[Start of Source]
A process goes through a series of
discrete process states. The five general categories of process states are:
·
New
·
Ready
·
Running
·
Blocked
·
Terminated
Some authors are describes a process has four states
(by eliminating New state).
The above five states are briefly explained below.
Process States |
New
The process is being created. But not yet been
admitted to the pool of executable processes by the operating system. Although
its process control block has been created.
Ready
A ready process possesses all the resources needed
for execution excepts the processor. The
process is waiting to be assigned to a processor.
Running
The process
that is currently being executed. On a single processor system, at most one
process may be at running time at any point of time. The running process
executes its sequence of instructions and may call on the operating system to
perform services such as an I/O operation or synchronization via signal
exchange.
[End of Source]
▶ _Given request 1_:
Answer these from the text on process states:
(a) How many states do some authors give a process, and which state do they eliminate?
(b) What is the one resource a ready process does not have?
(c) On a single processor system, how many processes may be running at any point of time?
▶ _Given request 2_:
Continue the text on process states after its last sentence.
[Start of Dataset extract]
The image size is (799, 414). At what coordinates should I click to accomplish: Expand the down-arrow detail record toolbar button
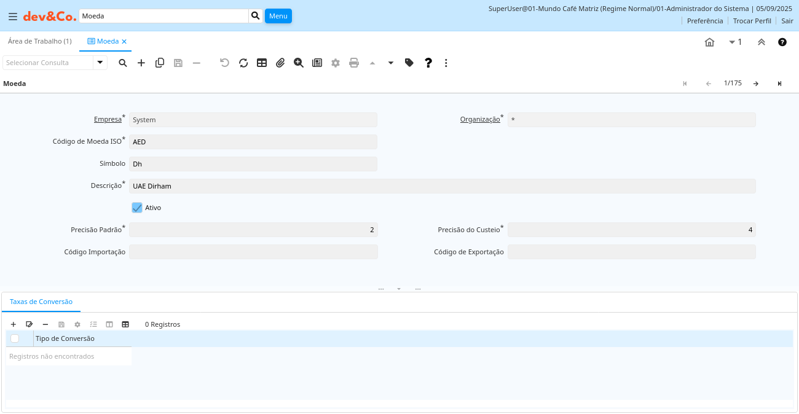coord(391,63)
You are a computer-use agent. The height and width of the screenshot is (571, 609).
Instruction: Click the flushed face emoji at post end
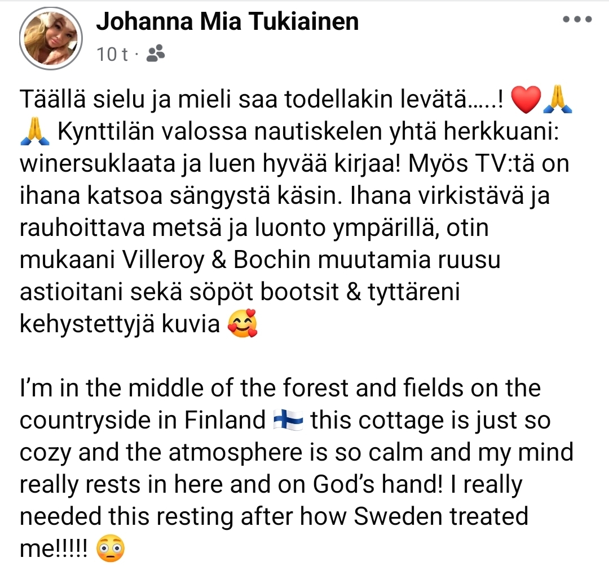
[End of Dataset extract]
▶ _Exercise output 1_:
(a) Four states; they eliminate the New state.
(b) The processor.
(c) At most one.

▶ _Exercise output 2_:
Blocked/Waiting/Suspended
A process that cannot execute until some
event occurs, such as the completion of an I/O operation, a synchronization
signal etc. such processes are normally excluded from competition for executing
until the suspending condition is removed.
Terminated
The process has finished
execution.
At any time, a number of active processes occupy
different states. The collective state of all processes and resources (busy, free)
in the system is known as global system
state.
In a system with single CPU, only one
process may be running at any time but several processes may be ready and
several processes may be blocked. Operating system keeps a ready list of ready
processes and a blocked list of blocked processes.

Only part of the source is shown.